--- TASK TO CARRY OUT ---
Scan the entries for the word "Image", and copy every line where it appears.

--- RECORDS FOR PROCESSING ---
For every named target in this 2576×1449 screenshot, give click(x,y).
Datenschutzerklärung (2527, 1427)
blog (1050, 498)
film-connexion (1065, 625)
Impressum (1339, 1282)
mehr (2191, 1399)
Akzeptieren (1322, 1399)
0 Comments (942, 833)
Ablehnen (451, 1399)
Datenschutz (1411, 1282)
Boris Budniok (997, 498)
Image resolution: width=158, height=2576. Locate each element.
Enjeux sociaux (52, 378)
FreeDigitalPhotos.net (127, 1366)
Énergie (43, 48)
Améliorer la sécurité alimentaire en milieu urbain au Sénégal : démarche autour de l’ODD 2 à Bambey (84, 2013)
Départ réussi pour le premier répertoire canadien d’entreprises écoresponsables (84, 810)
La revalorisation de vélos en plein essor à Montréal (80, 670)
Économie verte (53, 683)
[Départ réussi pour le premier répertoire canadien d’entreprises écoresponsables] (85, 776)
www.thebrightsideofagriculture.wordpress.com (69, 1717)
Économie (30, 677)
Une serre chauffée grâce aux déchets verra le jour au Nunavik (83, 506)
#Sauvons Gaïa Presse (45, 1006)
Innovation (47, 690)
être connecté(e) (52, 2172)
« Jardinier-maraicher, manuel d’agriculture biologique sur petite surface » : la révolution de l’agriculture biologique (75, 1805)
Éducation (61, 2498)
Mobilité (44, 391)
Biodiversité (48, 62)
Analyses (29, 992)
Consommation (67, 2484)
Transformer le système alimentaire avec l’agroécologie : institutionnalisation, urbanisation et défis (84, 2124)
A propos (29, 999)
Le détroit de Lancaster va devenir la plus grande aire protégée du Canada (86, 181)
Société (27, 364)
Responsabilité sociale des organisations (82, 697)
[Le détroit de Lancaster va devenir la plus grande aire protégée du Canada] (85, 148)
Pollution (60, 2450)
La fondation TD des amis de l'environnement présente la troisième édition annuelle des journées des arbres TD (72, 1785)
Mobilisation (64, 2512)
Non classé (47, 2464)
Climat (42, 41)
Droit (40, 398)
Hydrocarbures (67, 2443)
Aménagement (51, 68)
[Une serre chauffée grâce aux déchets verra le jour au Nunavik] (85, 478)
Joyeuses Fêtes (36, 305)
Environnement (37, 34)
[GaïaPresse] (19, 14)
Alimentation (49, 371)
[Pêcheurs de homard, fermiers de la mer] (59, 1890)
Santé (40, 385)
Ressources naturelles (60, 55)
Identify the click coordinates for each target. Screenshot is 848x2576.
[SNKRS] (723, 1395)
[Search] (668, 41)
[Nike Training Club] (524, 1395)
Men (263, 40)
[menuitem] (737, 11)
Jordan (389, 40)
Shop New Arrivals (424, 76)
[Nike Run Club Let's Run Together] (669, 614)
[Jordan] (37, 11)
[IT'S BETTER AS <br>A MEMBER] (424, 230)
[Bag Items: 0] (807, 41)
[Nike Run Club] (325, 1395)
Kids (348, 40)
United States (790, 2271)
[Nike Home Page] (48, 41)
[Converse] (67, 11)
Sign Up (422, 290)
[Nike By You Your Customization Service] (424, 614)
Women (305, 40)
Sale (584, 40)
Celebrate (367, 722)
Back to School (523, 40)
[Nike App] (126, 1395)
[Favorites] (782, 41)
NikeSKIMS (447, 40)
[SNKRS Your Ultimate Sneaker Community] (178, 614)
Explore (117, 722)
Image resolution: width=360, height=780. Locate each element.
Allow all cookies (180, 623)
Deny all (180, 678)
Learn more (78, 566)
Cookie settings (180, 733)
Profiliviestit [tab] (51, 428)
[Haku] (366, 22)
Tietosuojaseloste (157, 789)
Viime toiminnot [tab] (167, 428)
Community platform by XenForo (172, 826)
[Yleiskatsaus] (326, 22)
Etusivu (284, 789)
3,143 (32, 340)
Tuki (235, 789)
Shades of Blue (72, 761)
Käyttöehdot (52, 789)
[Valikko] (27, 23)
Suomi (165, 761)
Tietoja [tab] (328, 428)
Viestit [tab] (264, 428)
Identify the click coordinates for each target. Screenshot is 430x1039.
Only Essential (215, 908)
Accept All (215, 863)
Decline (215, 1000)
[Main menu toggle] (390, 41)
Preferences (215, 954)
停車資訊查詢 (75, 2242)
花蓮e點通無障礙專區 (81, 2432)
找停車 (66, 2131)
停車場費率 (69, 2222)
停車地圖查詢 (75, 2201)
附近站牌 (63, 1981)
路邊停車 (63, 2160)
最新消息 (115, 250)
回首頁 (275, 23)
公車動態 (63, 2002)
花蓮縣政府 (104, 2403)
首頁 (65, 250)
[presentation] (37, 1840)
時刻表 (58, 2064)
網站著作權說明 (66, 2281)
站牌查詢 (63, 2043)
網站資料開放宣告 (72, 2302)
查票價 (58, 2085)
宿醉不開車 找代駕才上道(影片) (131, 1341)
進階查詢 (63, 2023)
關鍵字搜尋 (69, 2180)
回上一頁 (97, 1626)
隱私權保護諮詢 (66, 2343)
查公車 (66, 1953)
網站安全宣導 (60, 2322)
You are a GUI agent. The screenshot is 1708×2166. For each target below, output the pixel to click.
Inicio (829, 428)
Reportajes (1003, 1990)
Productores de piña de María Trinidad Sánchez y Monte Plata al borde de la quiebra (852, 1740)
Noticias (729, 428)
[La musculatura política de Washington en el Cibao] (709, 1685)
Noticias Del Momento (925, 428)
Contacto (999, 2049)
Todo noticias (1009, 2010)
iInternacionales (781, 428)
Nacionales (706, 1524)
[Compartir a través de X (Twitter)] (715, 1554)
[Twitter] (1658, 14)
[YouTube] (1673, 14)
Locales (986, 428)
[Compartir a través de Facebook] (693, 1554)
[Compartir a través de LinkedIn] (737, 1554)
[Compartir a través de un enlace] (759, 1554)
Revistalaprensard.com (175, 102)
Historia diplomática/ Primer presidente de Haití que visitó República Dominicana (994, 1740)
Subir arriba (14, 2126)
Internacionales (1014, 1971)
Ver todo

--- TASK RESPONSE ---
Image resolution: width=158, height=2576. Locate each element.
Image resolution: width=360, height=780. Locate each element.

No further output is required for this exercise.